I've seen a few posts on SO discussing this puzzle, but they seem to be aimed at fast execution and I don't really understand what's going on. I'm trying to keep it very simple and want to write something that is declarative and human readable.

I've come most of the way, but I need help adding a condition that says that each atom can only be used in adventure each.

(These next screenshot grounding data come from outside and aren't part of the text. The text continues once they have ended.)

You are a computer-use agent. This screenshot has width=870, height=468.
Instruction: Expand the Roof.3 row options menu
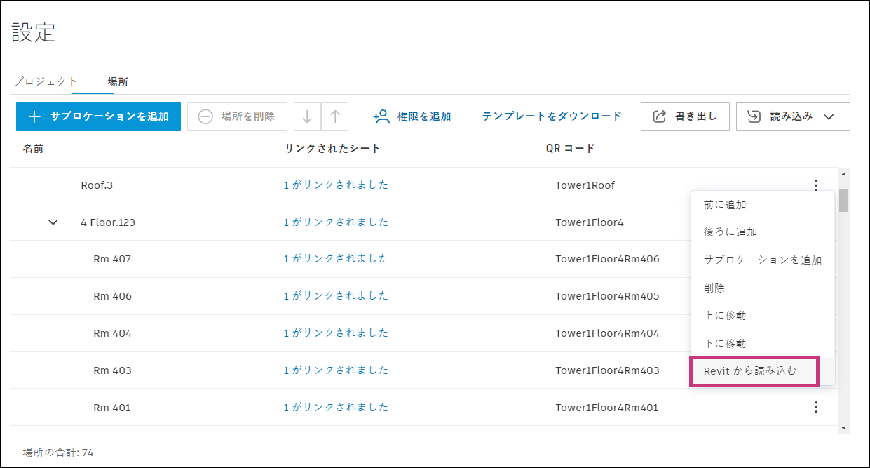point(815,185)
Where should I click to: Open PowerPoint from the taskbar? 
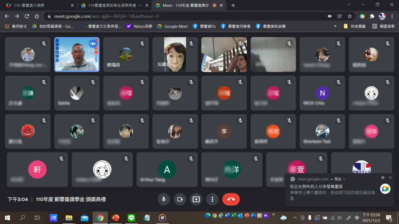(116, 218)
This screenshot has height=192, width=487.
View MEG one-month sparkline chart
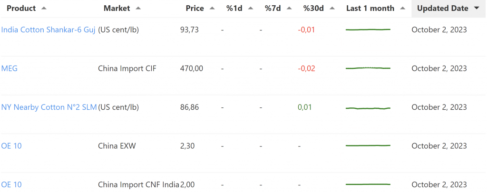[368, 68]
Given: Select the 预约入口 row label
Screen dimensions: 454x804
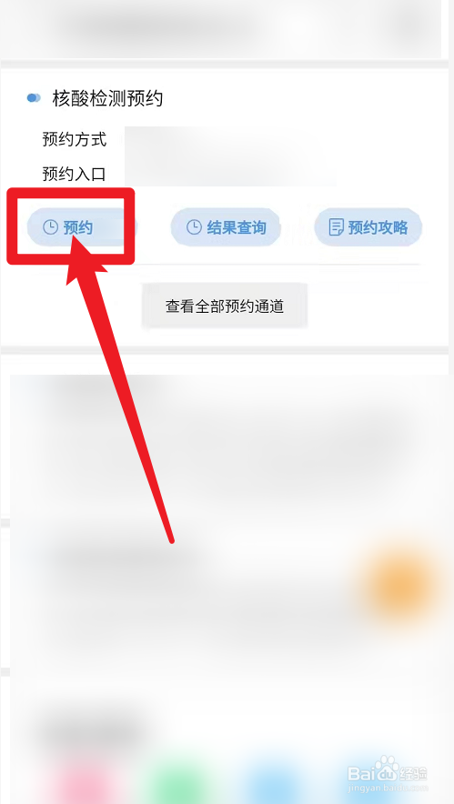Looking at the screenshot, I should click(75, 175).
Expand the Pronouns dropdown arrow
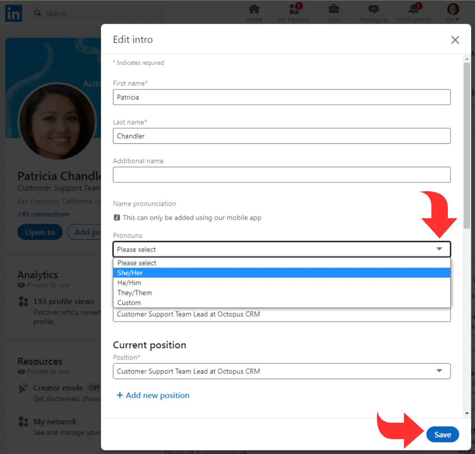Viewport: 475px width, 454px height. (x=439, y=249)
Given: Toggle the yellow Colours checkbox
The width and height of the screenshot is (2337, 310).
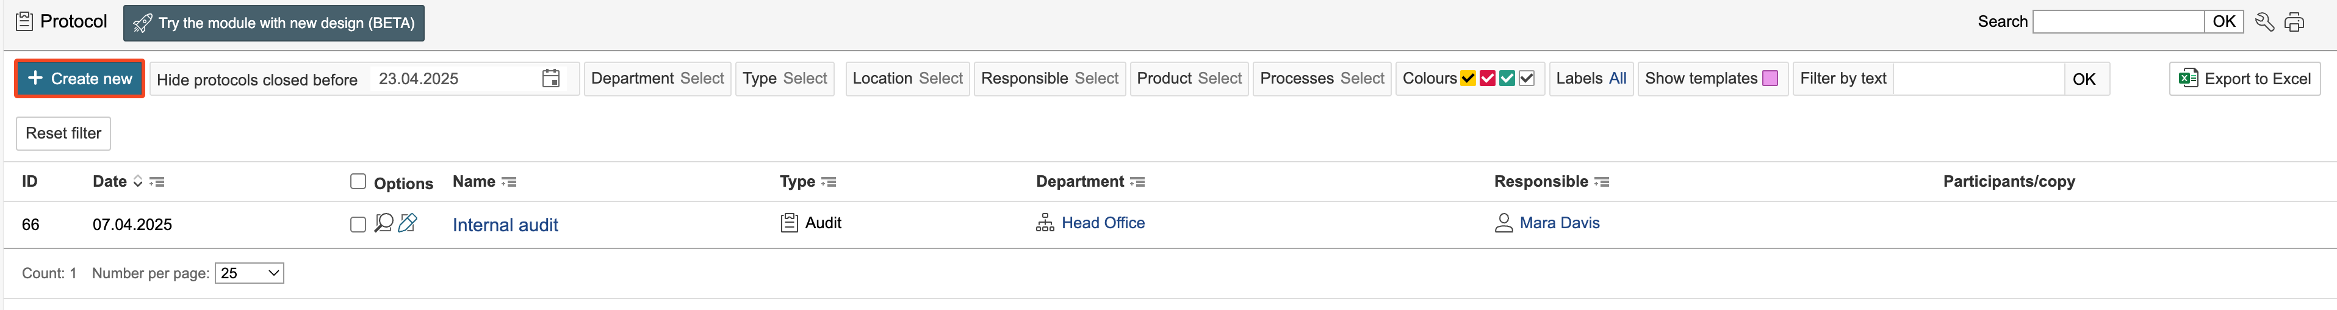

  1. The professor tossed the animal with a suddenly grabbed large stone.
  2. The doctor did not hunt in East Africa and was not attacked by a hippopotamus.
  3. The colonel’s rhino adventure was not in Central Africa, where one of the hunters chased away an animal with his bare hands.
  4. The bison attacked one of the hunters in North Africa.
  5. The fire chief hunted in South Africa.
  6. The puma was hit in the head by the captain with an empty gun.
  7. The hunter in West Africa did not have any guns, and he was not the one who fight his attacker with a garment.
  8. The elephant was not chased away with a stick.

Here is what I've done:

hunter(professor).
hunter(doctor).
hunter(colonel).
hunter(fire_chief).
hunter(captain).
animal(rhino).
animal(bison).
animal(puma).
animal(hippo).
animal(elephant).
tool(stick).
tool(empty_gun).
tool(garment).
tool(hands).
tool(stone).
location(north_africa).
location(central_africa).
location(south_africa).
location(west_africa).
location(east_africa).

adventure([H, A, T, L]) :-
    hunter(H),
    animal(A),
    tool(T),
    location(L),
    not( invalid([H, A, T, L]) ),
    iff( H = professor, T = stone),
    iff( H = colonel, A = rhino),
    iff( H = fire_chief, L = south_africa),
    iff( A = bison, L = north_africa),
    iff( T = hands, L = central_africa),
    iff( H = captain, A = puma),
    iff( H = captain, T = empty_gun).

invalid_list([
    [doctor, _, _, east_africa],
    [doctor, hippo, _, _],
    [colonel, _, _, central_africa],
    [_, rhino, _, central_africa],
    [_, _, empty_gun, west_africa],
    [_, _, garment, west_africa],
    [_, elephant, stick, _]
]).
invalid(A) :- invalid_list(LL), member(A, LL).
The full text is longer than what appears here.